Hodgkiss served as a Member of the General Council of the Poetry Society in the final Mottram years (1975-77). Although he moved away from the capital, the drive to publish was nurtured in London. It was in London that Hodgkiss first got his hands dirty. In its final years, Galloping Dog Press ventured into publishing typeset books, but Hodgkiss recalls that his ‘heart was really in the muck and sweat of the clunky and irritating business of feeding that bloody duplicator & swirling that bloody guillotine handle and gluing those bloody pages together….’

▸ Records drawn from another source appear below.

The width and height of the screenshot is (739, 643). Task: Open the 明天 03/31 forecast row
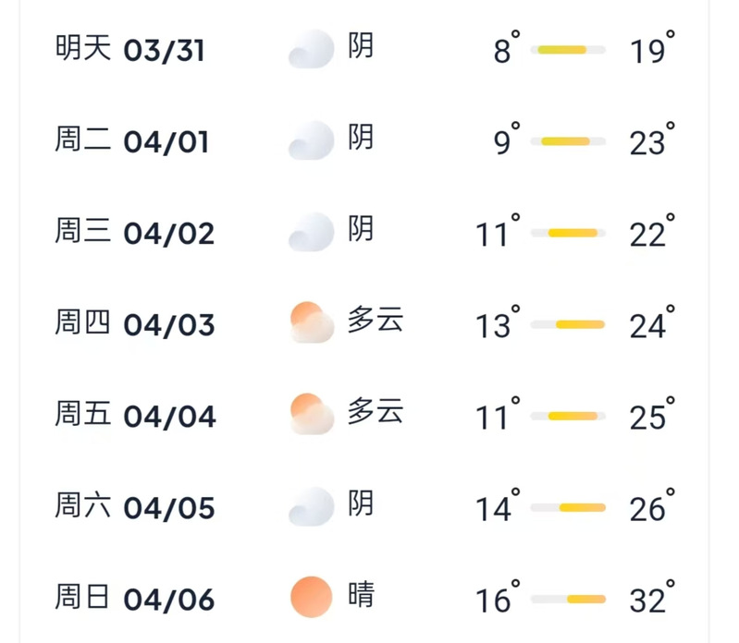364,49
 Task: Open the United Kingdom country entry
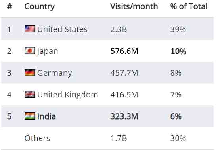(68, 95)
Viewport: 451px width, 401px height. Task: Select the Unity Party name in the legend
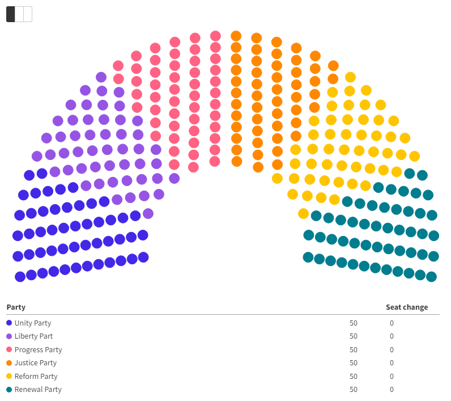(x=33, y=323)
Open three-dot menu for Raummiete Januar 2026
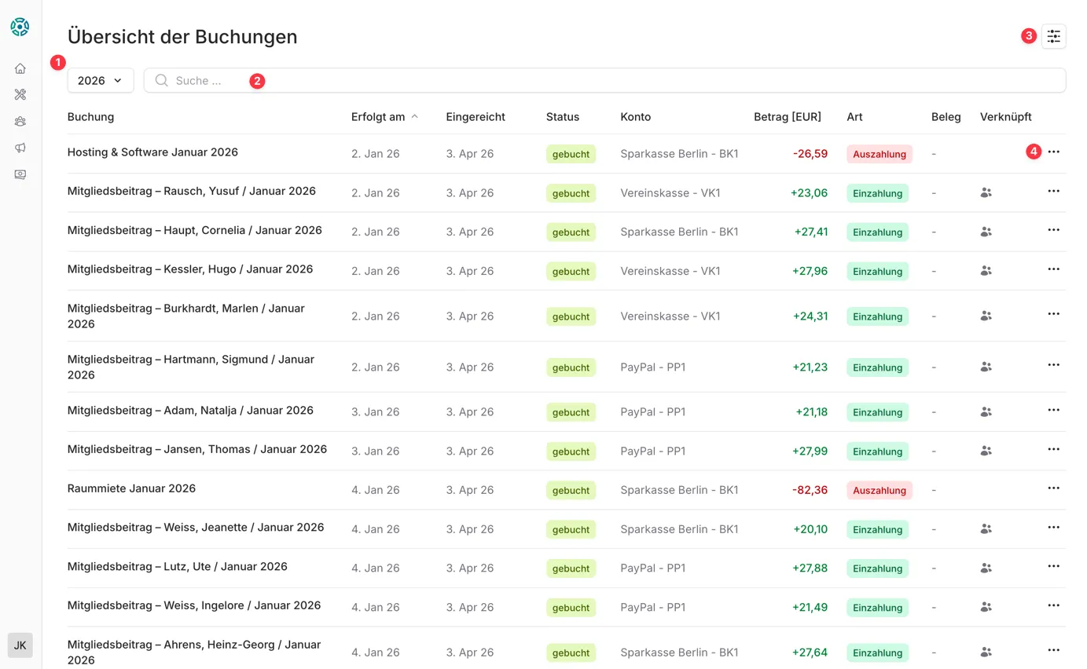Viewport: 1087px width, 669px height. (x=1053, y=488)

Hodgkiss’s archive complements the archives at the British Library of two contemporaneous poets, both of whom he published, and both of whom were also General Council Members of the Poetry Society: Bob Cobbing (1920-2002) and Lee Harwood (1939-2015). The range of their work is a good indication of the richness of influence that permeated the British Poetry Revival. Sound and visual poet Bob Cobbing, who ran the longstanding small press Writers Forum – and got his hands muckier than anyone – drew inspiration from the international concrete poetry movement and from the sound poetry of Kurt Schwitters and Henri Chopin. Lee Harwood edited several short-run magazines in the 1960s. His poetry was greatly influenced by the New York school’s arch blend of French literature and pop art, and he also translated the poetry of the Dadaist Tristan Tzara.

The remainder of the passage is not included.